Обычно он ездил на трассу неподалеку к шалаве номер два. Она была тихая, скромная, брала недорого, но тут она сказала, что к ней приехала мама, и пока ей не звонить.
Номером три шла местная горожанка Света. Это был самый выгодный вариант, (достаточно было принести тортик).
Света была глубоко замужняя, глубоко бездетная (и бесплодная, как надеялся Олег Анатольевич). У нее было рыхлое тело, скучный цвет волос, грустно висящая попа и муж с постоянными командировками (или вахтой, Олег Анатольевич в подробности не вдавался).
После секса с ней надо было пить чай на кухонке ее хрущевки: она уныло что-то зудела про работу, поликлинику, соседей и рассаду, белый эмалированный чайник свистел и подмигивал когда-то голубоватыми цветочками, – мол, получил свое – терпи теперь. Олег Анатольевич угрюмо ел тортик.
В этот раз он битый час ждал в кустах, когда разойдутся бабульки у подъезда. Пройти их контроль Олегу Анатольевичу было не под силу – он был мужчина заметный и крупный, вид имел начальственный. Света смертельно боялась бабулек, просила не подходить к окнам, когда он у нее, смазывала маслом все, что могло ритмично скрипеть и лежала под ним нервным бревном.
Теперь он мучился изжогой после сладкого и не питал никаких иллюзий относительно своей мелкой, как бассейн-лягушатник, жизни. Вся эта суета с шалавами, бабками-сплетницами, скрипучими полами, гадкими тортиками из Пятерочки и составляет его, собственно, жизнь. А мечты о Москве, карьере и разгульное веселье с Мариной номер раз – это миражи, передых от ежедневной скучной тоски, пьяный бред.
От этих мыслей делалось совсем горько.
За окном энергично шелестела сирень – у нее были большие планы на эту весну. Дом поскрипывал, как будто почесывался, в солнечных лучах кружились пылинки, от которых хотелось тереть нос и смеяться. Здесь, на Пушкина, 13, царила осмысленная вечность.
Олег Анатольевич глубоко вдохнул и подумал, что грустные мысли навевает ему запах плесени, который Данилыч притаскивает из подвала. А жизнь, пожалуй, права как есть.
И начал совещание.
– Итак, что у нас?, – с деловитым напором Олег Анатольевич навис над сотрудниками.
Алеша полез за своими записями из отделения полиции, зашуршал бумажками.
Данилыч подался вперед и сказал:
– Чужак в городе.
Слова прозвучали веско и значительно. И повисли в воздухе, поддерживаясь игривой домашней пылью.
Олег Анатольевич с внимательным видом кивнул продолжать, и Данилыч продолжил:
– Бунин Александр Витальевич, 1969 года рождения, паспорт московский, прописан в Люберцах, никогда не менял место прописки. Здоров, образование среднее специальное – по специальности токарь, работал в токарном цеху до 1995 года в Москве.

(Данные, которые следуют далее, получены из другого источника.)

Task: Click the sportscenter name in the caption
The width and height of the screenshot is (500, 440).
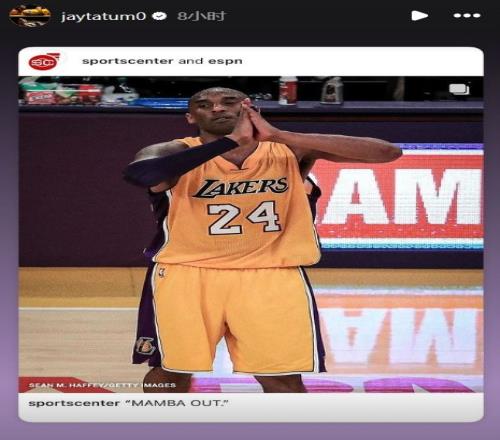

Далее в трудовой книжке записей нет.
Остановился в гостинице на трассе, оплатил 10 суток проживания наличными. Не храпит, ест не в гостинице, из вещей – чемодан, но он его держит в машине. Машина Хендай акцент с пробегом 123000, цвет асфальт, в хорошем состоянии, куплена б/у.
Штрафов, алиментов, детей, жен, долгов не обнаружено. Пижон.

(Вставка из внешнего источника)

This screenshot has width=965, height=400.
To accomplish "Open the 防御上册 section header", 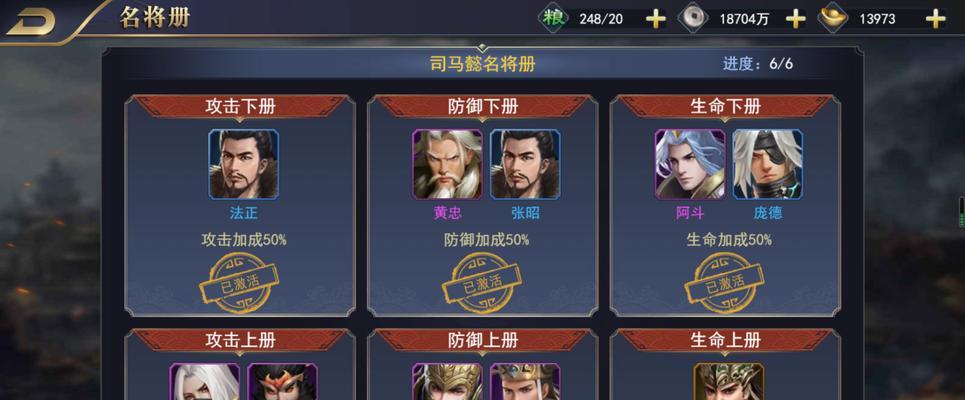I will pos(482,340).
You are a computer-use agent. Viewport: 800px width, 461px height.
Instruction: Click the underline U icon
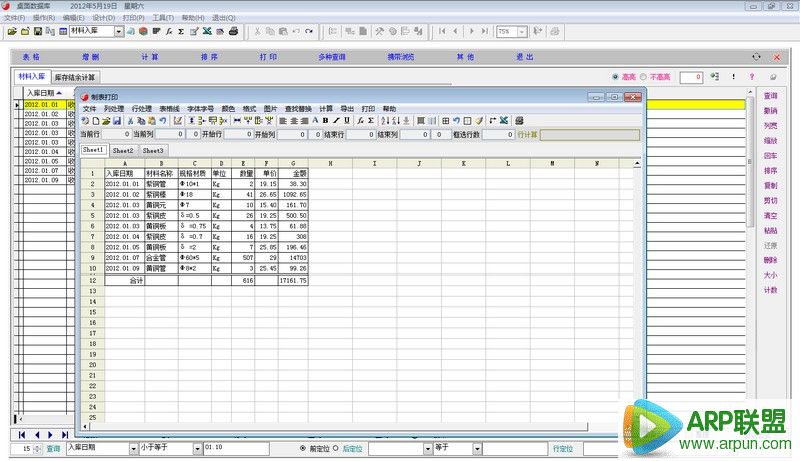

Никогда, никогда и никто не спрашивал Данилыча, откуда он берет свои сведения. Зачем все портить? Молча поблагоговели.
Алеша предложил сделать чаю, Олег Анатольевич рассеянно кивнул.
Алеша потопал “ в переднюю» делать чай, и на его шаги дом отзывался ласковым теплым скрипом. Как будто Алеша шел и немножко щекотал дом – половицы, двери, дверцы старого резного буфета из красноватого тяжелого дерева.